=== TO DO ===
Transcribe exactly the lines that fall between the one holding "Viewport: 610px width, 302px" and the one holding "Task: Click the yellow output", inclusive, from the entries below.

[RECORDS SHOWN — start]

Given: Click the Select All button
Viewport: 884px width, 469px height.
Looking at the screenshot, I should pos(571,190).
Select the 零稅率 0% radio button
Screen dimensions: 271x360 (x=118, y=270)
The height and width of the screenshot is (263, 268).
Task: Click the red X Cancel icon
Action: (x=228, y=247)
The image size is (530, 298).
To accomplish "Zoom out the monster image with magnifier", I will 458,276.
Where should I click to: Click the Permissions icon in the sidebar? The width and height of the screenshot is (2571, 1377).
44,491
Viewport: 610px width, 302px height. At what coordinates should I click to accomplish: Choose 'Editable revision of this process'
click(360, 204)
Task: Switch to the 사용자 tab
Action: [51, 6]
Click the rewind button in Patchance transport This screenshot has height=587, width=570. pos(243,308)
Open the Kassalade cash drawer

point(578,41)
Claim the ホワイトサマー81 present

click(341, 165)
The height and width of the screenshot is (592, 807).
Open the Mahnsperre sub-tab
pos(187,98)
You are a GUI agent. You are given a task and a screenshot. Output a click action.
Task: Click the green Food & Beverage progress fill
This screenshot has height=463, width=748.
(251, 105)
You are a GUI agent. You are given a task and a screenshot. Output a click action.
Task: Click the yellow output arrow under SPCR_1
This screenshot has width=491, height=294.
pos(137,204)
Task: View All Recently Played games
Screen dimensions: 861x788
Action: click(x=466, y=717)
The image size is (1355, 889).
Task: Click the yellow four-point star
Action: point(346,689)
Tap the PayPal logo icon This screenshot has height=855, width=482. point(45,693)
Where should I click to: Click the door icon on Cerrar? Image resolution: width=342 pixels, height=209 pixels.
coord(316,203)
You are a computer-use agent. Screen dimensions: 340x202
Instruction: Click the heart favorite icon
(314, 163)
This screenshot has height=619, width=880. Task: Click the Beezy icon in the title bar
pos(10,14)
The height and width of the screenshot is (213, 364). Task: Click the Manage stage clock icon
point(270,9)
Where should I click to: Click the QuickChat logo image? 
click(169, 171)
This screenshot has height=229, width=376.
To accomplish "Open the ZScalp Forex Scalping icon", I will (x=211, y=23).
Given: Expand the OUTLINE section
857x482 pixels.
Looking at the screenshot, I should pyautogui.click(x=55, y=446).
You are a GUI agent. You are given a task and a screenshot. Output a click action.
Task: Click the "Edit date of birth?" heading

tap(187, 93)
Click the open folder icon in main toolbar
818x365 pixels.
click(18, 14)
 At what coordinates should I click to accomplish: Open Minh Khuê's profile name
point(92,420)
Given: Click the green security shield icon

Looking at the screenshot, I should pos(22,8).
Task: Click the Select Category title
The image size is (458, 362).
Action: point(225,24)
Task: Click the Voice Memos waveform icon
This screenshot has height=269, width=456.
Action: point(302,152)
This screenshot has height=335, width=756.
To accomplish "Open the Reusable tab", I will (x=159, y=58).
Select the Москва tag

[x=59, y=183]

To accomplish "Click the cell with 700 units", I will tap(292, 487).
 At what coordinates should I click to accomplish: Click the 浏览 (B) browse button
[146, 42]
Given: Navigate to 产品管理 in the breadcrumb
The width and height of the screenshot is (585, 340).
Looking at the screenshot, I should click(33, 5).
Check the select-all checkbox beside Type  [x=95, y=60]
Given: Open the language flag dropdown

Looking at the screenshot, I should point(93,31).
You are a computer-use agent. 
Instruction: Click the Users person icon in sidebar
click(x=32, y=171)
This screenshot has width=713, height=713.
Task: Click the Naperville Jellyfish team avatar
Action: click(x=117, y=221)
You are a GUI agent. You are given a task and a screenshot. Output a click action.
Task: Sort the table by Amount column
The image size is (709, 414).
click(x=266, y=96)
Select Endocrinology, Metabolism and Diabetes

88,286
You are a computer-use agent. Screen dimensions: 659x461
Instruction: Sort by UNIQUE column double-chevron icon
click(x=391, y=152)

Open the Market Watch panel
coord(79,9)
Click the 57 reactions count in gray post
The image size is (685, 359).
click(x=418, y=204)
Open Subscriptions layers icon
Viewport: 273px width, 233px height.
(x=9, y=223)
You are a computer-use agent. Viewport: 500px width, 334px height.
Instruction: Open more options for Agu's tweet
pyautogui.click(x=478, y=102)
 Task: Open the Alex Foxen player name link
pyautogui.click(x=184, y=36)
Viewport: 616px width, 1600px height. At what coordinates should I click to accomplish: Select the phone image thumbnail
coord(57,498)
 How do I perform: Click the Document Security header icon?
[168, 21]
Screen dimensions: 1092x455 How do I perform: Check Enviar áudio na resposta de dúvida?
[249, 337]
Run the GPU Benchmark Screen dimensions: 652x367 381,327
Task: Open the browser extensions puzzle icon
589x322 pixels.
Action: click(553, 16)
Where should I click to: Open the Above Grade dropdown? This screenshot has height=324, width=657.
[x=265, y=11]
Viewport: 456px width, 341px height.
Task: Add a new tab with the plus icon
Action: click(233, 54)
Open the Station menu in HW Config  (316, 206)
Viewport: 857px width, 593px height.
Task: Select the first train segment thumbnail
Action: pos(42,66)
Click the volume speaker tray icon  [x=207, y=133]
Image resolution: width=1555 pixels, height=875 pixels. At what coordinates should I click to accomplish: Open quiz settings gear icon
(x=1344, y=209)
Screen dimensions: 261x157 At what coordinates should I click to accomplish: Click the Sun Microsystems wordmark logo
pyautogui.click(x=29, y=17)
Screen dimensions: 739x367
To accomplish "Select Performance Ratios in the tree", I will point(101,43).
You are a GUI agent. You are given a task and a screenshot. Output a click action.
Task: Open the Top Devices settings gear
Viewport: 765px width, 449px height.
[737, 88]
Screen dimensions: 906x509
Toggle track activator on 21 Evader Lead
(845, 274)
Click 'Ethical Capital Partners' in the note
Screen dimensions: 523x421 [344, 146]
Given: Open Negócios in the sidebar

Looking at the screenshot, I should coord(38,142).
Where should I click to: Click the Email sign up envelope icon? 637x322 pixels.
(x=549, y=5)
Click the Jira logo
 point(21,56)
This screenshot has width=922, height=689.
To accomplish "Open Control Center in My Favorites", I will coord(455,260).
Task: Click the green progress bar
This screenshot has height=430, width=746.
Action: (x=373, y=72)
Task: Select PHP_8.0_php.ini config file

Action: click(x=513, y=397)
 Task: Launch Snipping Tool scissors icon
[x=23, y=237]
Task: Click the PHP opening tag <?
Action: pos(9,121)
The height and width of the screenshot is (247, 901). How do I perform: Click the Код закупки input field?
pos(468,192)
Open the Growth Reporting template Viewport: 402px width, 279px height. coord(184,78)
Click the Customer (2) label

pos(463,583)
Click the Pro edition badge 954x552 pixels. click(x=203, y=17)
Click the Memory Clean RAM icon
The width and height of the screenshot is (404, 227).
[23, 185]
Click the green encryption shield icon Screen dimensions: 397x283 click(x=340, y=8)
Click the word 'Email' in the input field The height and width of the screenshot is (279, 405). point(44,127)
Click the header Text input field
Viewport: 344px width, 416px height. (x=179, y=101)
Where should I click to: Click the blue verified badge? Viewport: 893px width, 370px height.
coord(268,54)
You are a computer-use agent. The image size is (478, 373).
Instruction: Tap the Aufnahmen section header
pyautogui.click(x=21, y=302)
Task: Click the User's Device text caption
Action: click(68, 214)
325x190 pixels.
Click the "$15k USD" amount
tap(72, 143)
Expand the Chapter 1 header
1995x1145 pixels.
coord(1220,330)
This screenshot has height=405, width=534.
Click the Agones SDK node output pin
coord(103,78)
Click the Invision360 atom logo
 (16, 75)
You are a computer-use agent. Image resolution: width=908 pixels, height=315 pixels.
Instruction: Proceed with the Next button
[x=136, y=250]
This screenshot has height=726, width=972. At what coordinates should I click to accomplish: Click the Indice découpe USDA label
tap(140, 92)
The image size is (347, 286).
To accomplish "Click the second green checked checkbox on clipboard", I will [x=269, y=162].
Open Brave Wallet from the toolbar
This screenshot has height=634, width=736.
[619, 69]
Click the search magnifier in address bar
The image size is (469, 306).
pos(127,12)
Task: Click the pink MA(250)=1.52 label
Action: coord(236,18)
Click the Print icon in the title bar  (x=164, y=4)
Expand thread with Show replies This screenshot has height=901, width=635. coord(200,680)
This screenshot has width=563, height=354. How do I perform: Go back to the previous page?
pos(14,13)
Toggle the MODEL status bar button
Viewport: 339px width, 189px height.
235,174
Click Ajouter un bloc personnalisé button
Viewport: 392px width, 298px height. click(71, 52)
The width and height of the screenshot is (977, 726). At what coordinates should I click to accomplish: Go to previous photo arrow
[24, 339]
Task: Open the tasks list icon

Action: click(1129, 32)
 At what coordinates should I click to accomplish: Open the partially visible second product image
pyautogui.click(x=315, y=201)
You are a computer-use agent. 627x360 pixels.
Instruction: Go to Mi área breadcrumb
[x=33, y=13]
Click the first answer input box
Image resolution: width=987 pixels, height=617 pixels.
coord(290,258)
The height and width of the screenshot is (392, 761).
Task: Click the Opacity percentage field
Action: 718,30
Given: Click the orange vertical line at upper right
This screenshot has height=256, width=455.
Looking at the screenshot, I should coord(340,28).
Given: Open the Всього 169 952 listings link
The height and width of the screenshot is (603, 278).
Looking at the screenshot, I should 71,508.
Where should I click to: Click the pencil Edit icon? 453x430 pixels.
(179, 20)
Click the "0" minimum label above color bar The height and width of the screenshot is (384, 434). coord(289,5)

[RECORDS SHOWN — finish]

=== RESULT OF THIS EXERCISE ===
Viewport: 610px width, 302px height. At what coordinates should I click to accomplish: Choose 'Editable revision of this process'
click(360, 204)
Task: Switch to the 사용자 tab
Action: [51, 6]
Click the rewind button in Patchance transport This screenshot has height=587, width=570. pos(243,308)
Open the Kassalade cash drawer

point(578,41)
Claim the ホワイトサマー81 present

click(341, 165)
The height and width of the screenshot is (592, 807).
Open the Mahnsperre sub-tab
pos(187,98)
You are a GUI agent. You are given a task and a screenshot. Output a click action.
Task: Click the green Food & Beverage progress fill
This screenshot has height=463, width=748.
(251, 105)
You are a GUI agent. You are given a task and a screenshot. Output a click action.
Task: Click the yellow output arrow under SPCR_1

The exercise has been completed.